**Exercise input**
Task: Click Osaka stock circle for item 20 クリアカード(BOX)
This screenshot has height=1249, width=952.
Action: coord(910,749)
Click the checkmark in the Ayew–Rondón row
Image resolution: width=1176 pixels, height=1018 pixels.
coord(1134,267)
...
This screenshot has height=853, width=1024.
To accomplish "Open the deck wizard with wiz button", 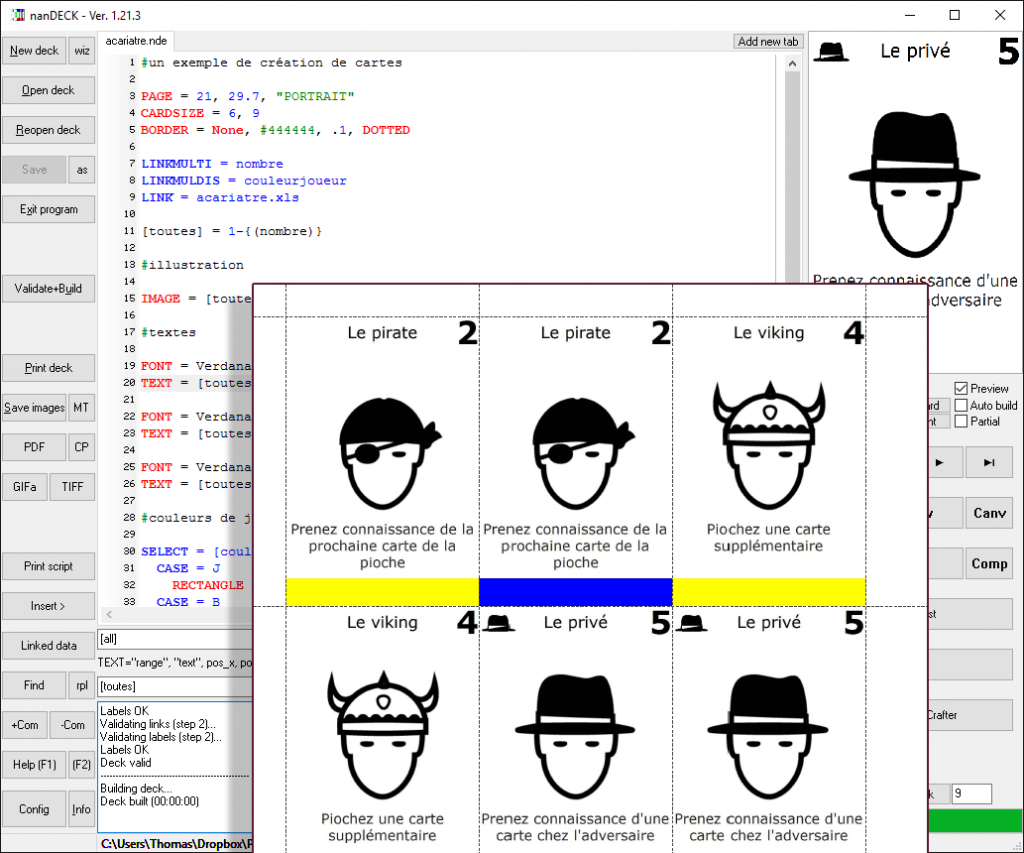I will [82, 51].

**Task to complete**
Give the material from the line holding "Task: Click Osaka" through the line holding "coord(1134,267)", both included, as a JSON list of strings with one string per line and blank lines left out.

**Response below**
[
  "Task: Click Osaka stock circle for item 20 クリアカード(BOX)",
  "This screenshot has height=1249, width=952.",
  "Action: coord(910,749)",
  "Click the checkmark in the Ayew–Rondón row",
  "Image resolution: width=1176 pixels, height=1018 pixels.",
  "coord(1134,267)"
]